Start of PROVIDED DATA
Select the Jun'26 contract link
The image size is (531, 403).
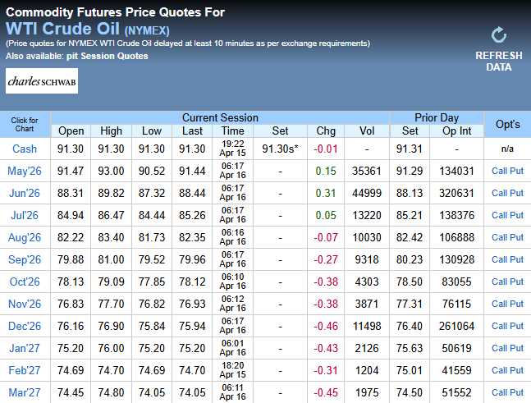click(x=25, y=193)
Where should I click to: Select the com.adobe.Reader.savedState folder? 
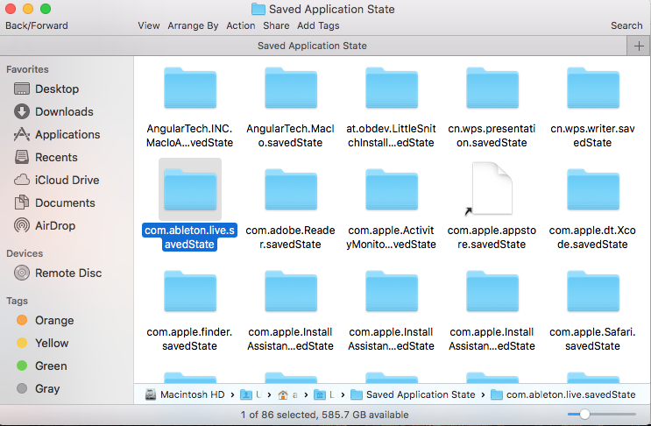[x=290, y=188]
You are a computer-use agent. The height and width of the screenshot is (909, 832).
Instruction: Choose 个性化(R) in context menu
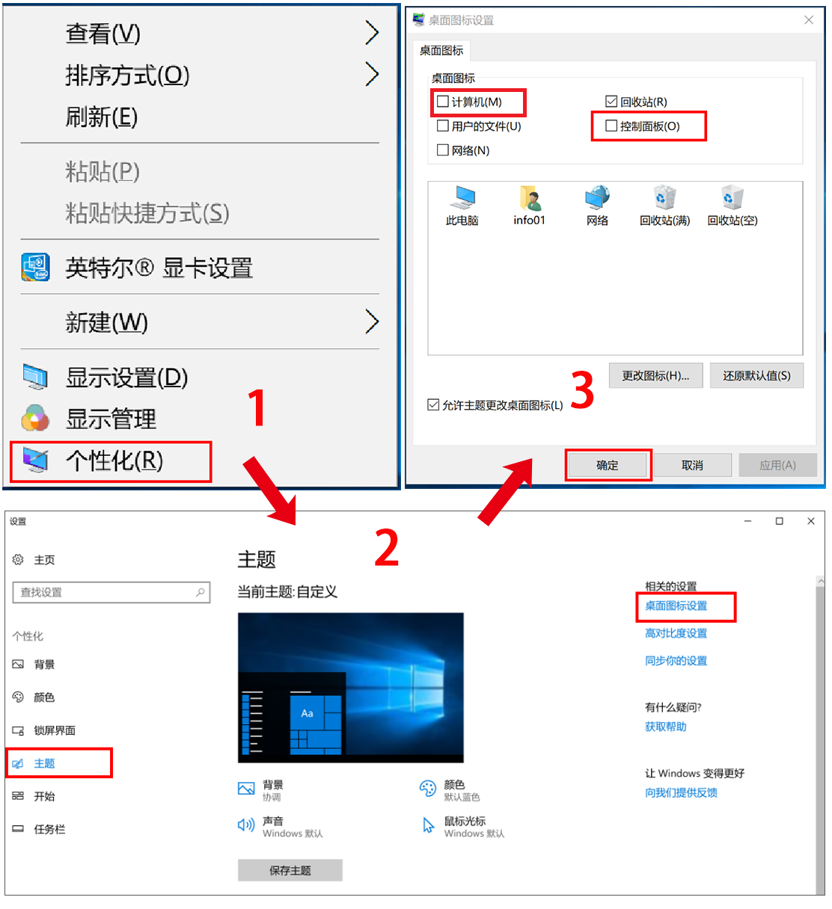click(x=111, y=461)
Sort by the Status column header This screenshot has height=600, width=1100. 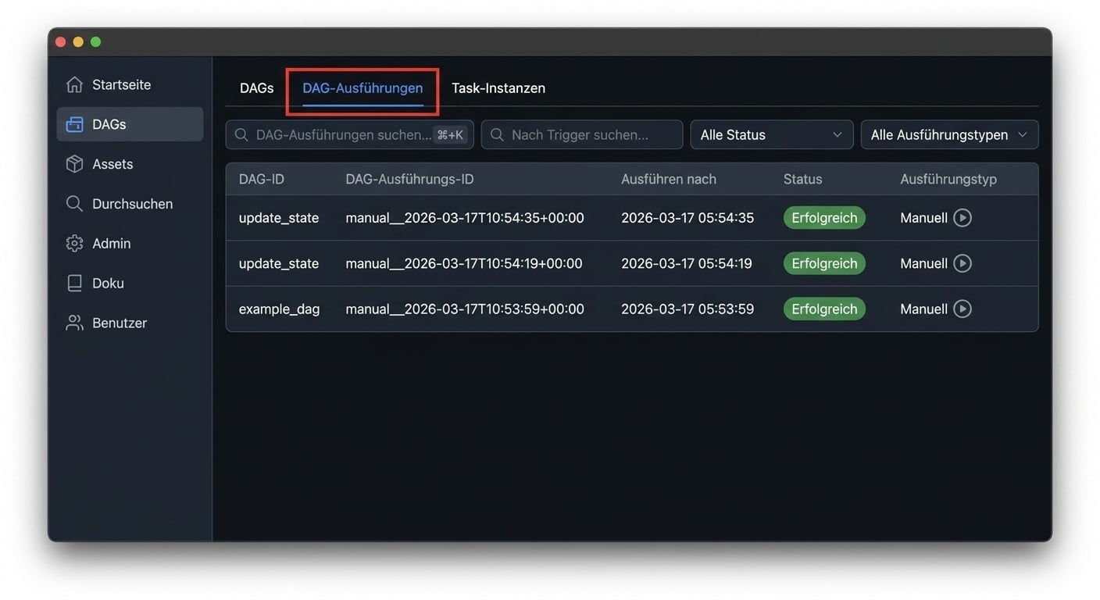(802, 179)
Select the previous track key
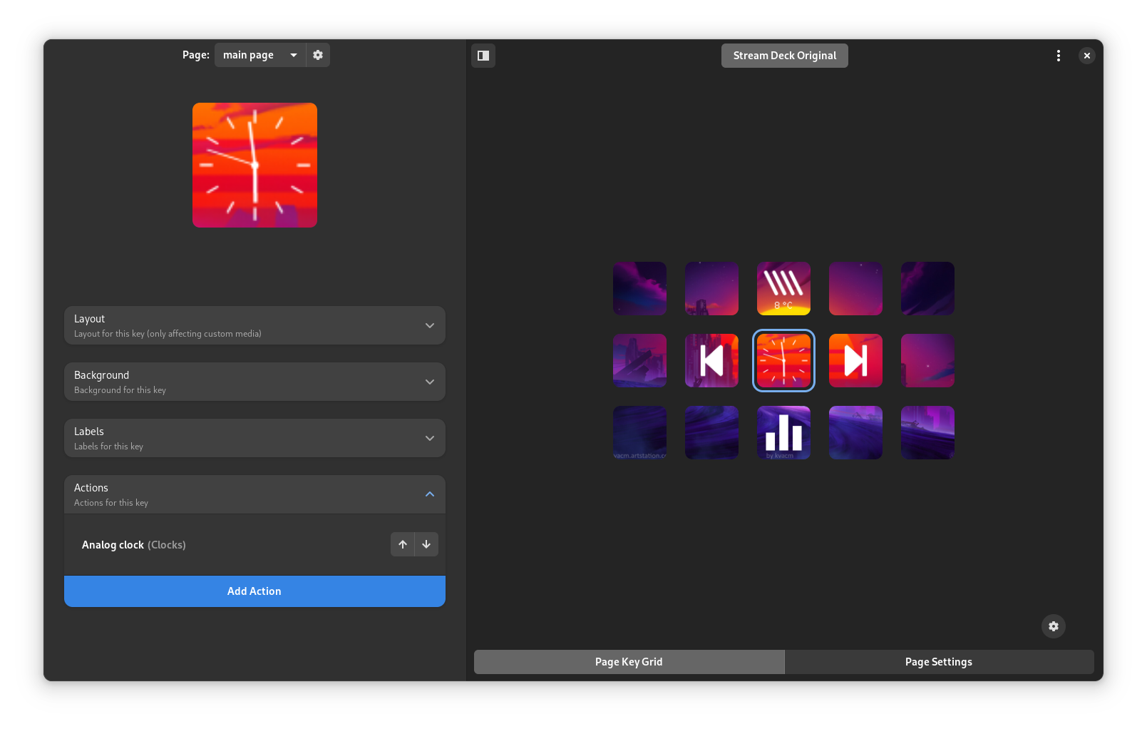Screen dimensions: 1147x729 [x=711, y=361]
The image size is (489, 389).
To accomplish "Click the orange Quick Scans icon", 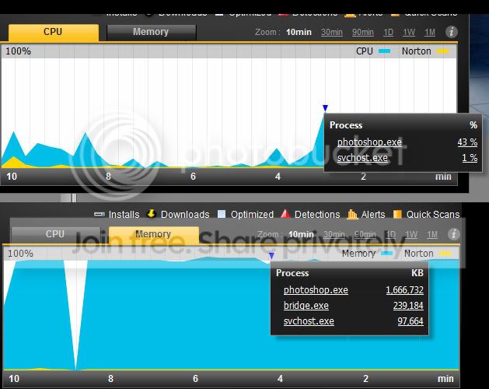I will pyautogui.click(x=397, y=214).

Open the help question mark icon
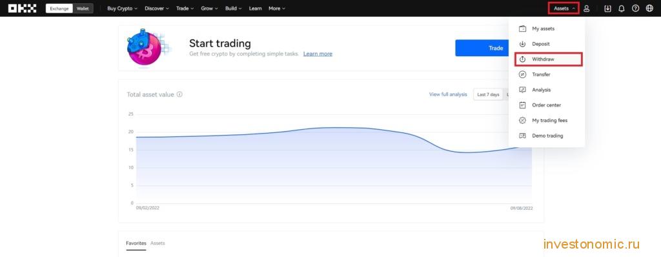[x=635, y=8]
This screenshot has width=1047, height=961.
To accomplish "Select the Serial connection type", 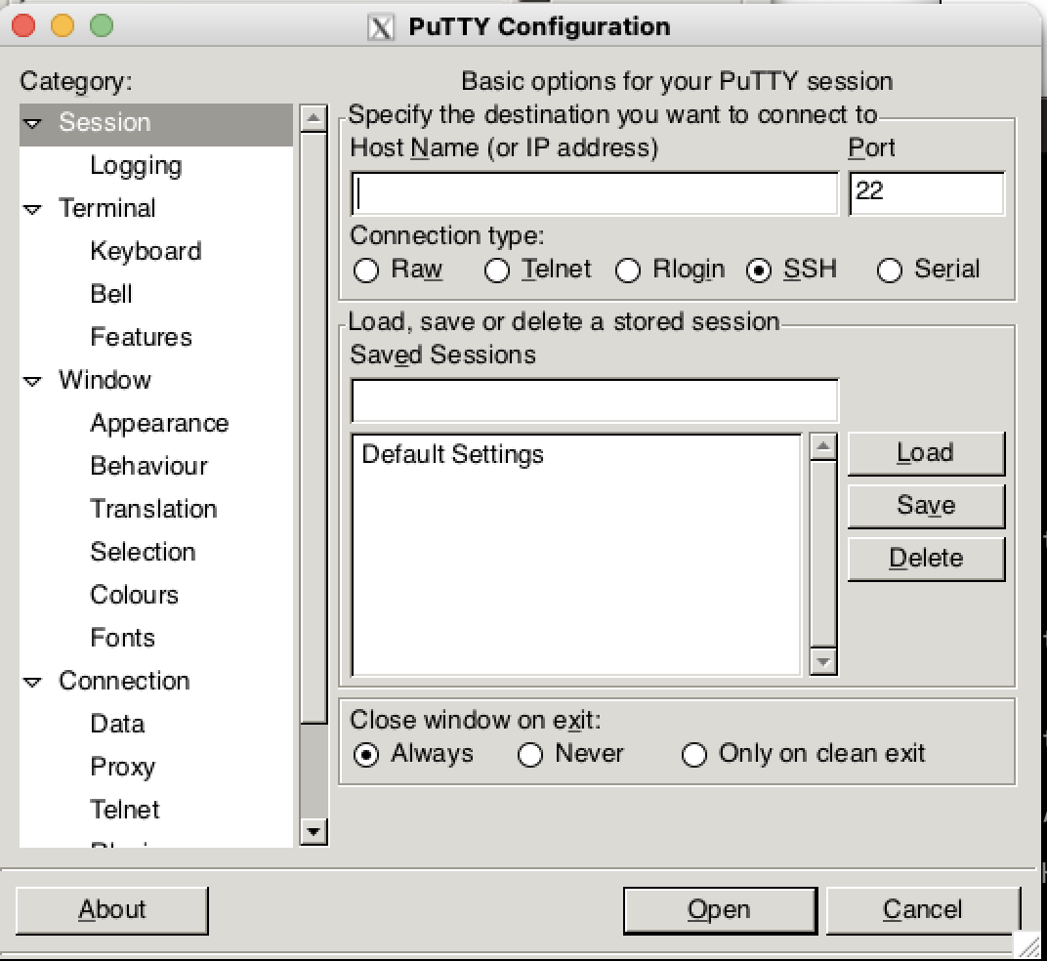I will [x=890, y=271].
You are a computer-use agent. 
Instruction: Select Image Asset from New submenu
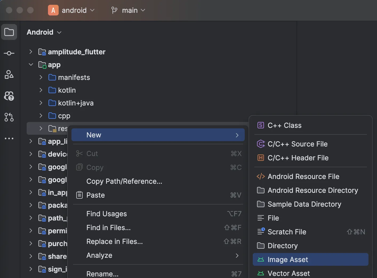coord(287,260)
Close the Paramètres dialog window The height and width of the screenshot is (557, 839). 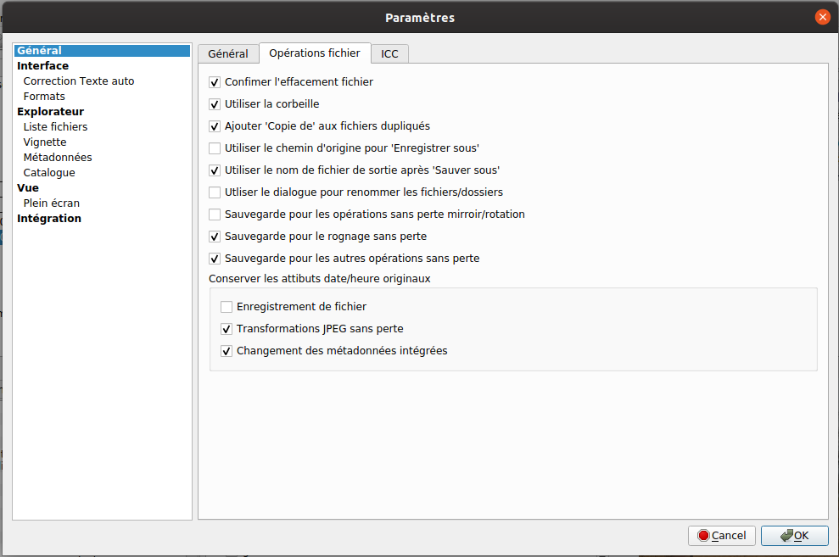tap(822, 17)
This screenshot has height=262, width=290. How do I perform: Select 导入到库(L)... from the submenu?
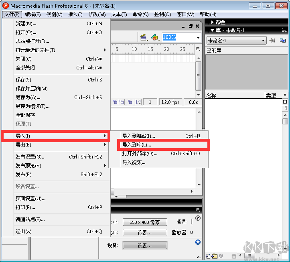click(x=137, y=145)
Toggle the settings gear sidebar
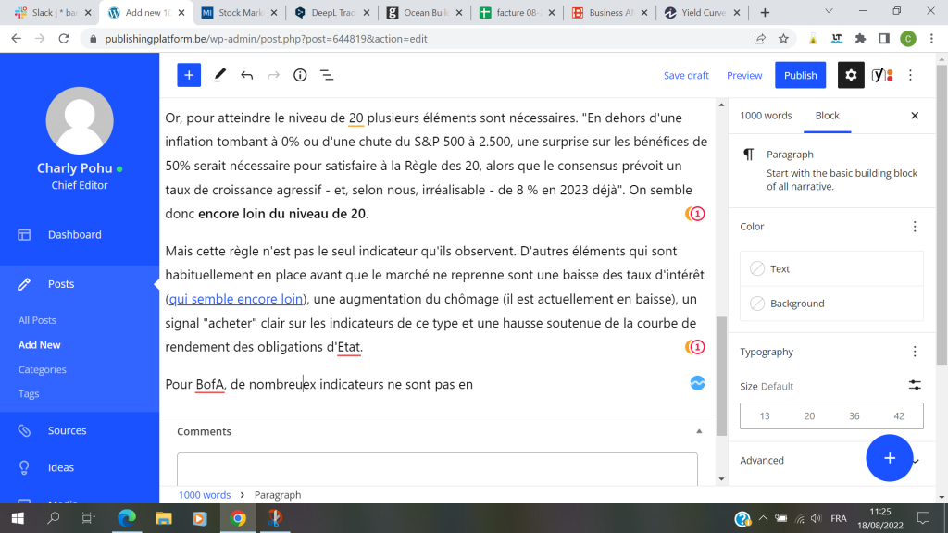Image resolution: width=948 pixels, height=533 pixels. pos(851,75)
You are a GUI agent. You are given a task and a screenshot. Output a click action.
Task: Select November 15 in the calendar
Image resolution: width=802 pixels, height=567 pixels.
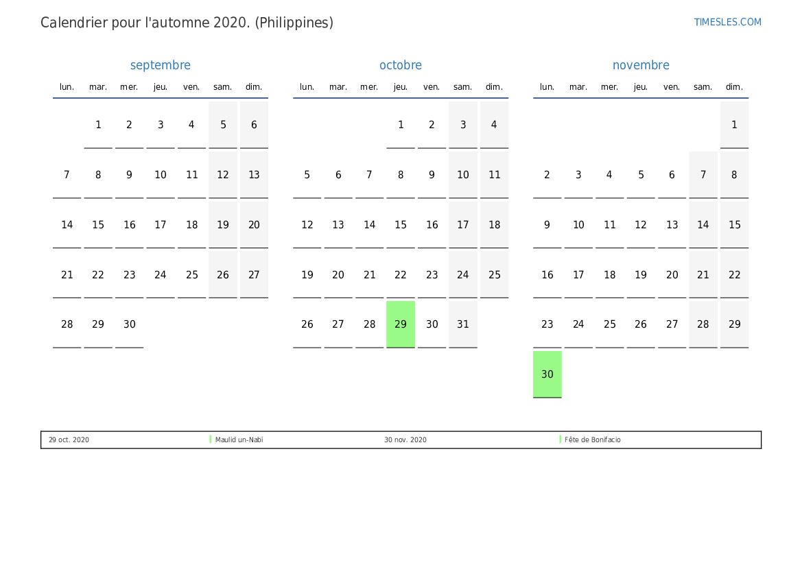coord(734,225)
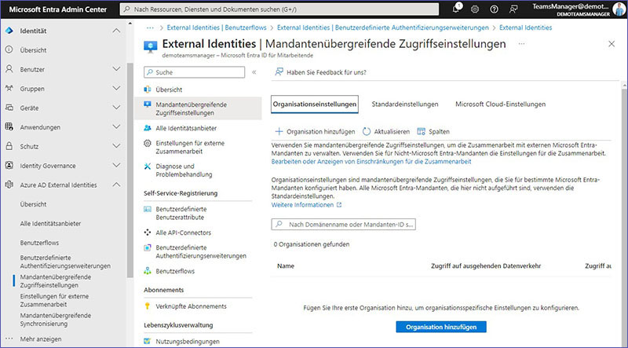
Task: Click the Aktualisieren refresh icon
Action: [x=366, y=131]
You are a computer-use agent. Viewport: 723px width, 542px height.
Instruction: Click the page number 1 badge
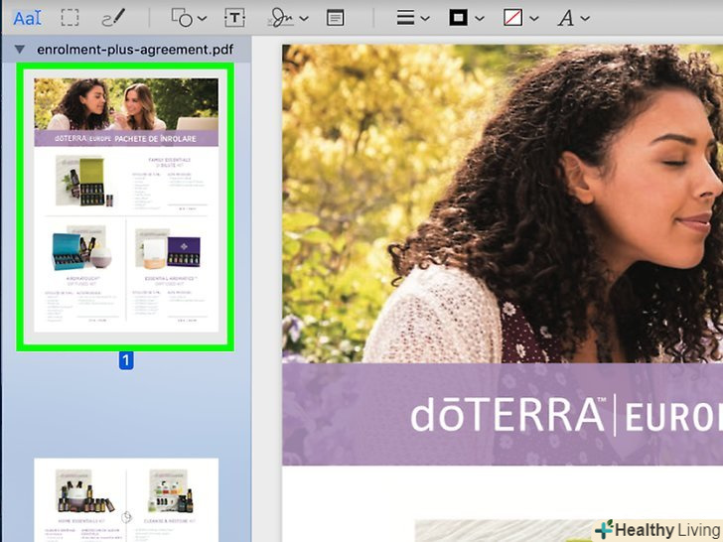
End of PROVIDED DATA
**ASSIGNED TASK**. The word "agent" occurs on some lines of the entries. Work out how many such lines there are and reply with the number alone.

**EXERCISE SOLUTION**. 4